Depois de Spielberg ter decidido não usar Williams pela primeira vez na sua carreira cinematográfica em 'The Color Purple', a sua parceria regressou com enorme beleza em 'Empire of the Sun'. O primeiro "filme de guerra" de Spielberg, contado de uma forma como só ele saberia contar (através dos olhos de uma criança) inclui aquele é que é para mim um dos melhores temas de toda a carreira de Williams: o belíssimo e comovente 'Cadillac of the Skies', uma música que se aninha na alma e por lá permanece como um inspirador coro celestial. Não se pode dizer o mesmo do filme, mas não se pode ter tudo. Apesar de ser de novo nomeado para o Óscar, Williams perdeu para a banda sonora de 'The Last Emperor', o grande vencedor do ano. Eu não votaria assim...



9. Indiana Jones and the Last Crusade (1989)

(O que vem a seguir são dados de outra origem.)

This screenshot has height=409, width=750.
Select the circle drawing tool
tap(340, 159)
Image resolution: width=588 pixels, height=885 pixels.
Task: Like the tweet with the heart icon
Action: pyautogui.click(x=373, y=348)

O último filme da trilogia original de Indiana Jones é o melhor de todos. Sempre foi e sempre será. É uma obra-prima; um filme composto de cenas memoráveis e altamente citáveis, que convidam o espectador a acomodar-se e depois levam-no numa montanha russa de adrenalina, diversão, excitação e acção. E a música faz precisamente o mesmo. Construindo-se a partir dos famosos temas base da saga, Williams introduz outros tantos que dão dimensão a esta história que começa com os contornos mais pessoais da infância de Indy, e termina com os contornos mais universais da busca pelo Santo Graal. Precisamente, o tema do Graal é uma peça musical fantástica. O filme pode ser um dos maiores exemplos de cinema como forma suprema de espectáculo e entretenimento, mas a sublime banda sonora de Williams não lhe fica atrás, indo do divertido e excitante ao lírico, até que ressoa o tema dos Raiders quando os heróis rumam ao pôr-do-Sol no final. Nomeado de novo, Williams perdeu o Óscar para Alan Menken por 'The Little Mermaid'.



10. Always (1989)

O remake de um filme dos anos 1940 que sempre foi um dos preferidos de Spielberg ('A Guy Named Joe'), 'Always' é puro Spielberg em modo drama-romântico fantasioso. O filme é uma fábula simpática e bem executada, que mantém uma aura de familiaridade e nunca exagera no seu melodramatismo. A música faz precisamente o mesmo, do levismo de "Follow Me" à magia terna de "Dorinda's Solo Flight". Se é a própria simplicidade deste trabalho de amor que o impede de ser um grande filme em termos emocionais, o material é mais do que adequado para Williams nos oferecer mais uma mágica banda sonora sinfónica, que toca as notas certas para nos tocar o coração. Não é a banda sonora que mais fica no ouvido ou quiçá das melhores. Mas é uma que grande prazer dá ouvir.




11. Hook (1991)

Com 'Hook', Spielberg regressou ao género do filme-aventura para a família com mais um brilhante e mágico pedaço de entretenimento que muito facilmente se tornou um hino ao relacionamento entre país e filhos. Isso, a par das grandes interpretações, faz desculpar alguma displicência estrutural e argumental que esta obra possui. E ainda mais a perdoamos porque Williams nos brinda com mais uma fabulosa banda sonora, exacerbando a fantasia, a inocência quase infantil e aura familiar da peça, principalmente quando voamos da Londres vitoriana para a Terra do Nunca e nos embrenhamos na aventura. Desta vez a nomeação para o Óscar foi apenas para Melhor Música, mas a esquecível "When You're Alone" perdeu para "Beauty and the Beast".



12. Jurassic Park (1993)

Oh meu Deus, o que dizer de 'Jurassic Park'?! Tinha nove anos de idade e este filme mudou a minha vida. Não foi tanto a febre sobre dinossauros que afectou todos os meus amigos e as restantes crianças do mundo. Para mim foi mais o descobrir de todo o potencial de entretenimento mágico que o cinema podia proporcionar. Durante toda a minha infância considerei esta a aventura mais espectacular de todos os tempos, acompanhada pela banda sonora mais espectacular de todos os tempos. De facto esta foi a primeira grande banda sonora da minha vida (já que antes ouvia quase só "temas principais"), e como consequência ouvi e re-ouvi o CD centenas de vezes. Da espectacularidade de "Journey to the Island" à beleza de "My Friend, the Brachiosaurus" e claro, à epicidade emocional do tema principal, esta é uma das grandes bandas sonoras de Williams. E claro, é também um dos grandes filmes de Spielberg, e nunca deixará de o ser, por mais que o blockbuster de Verão e os efeitos especiais evoluam.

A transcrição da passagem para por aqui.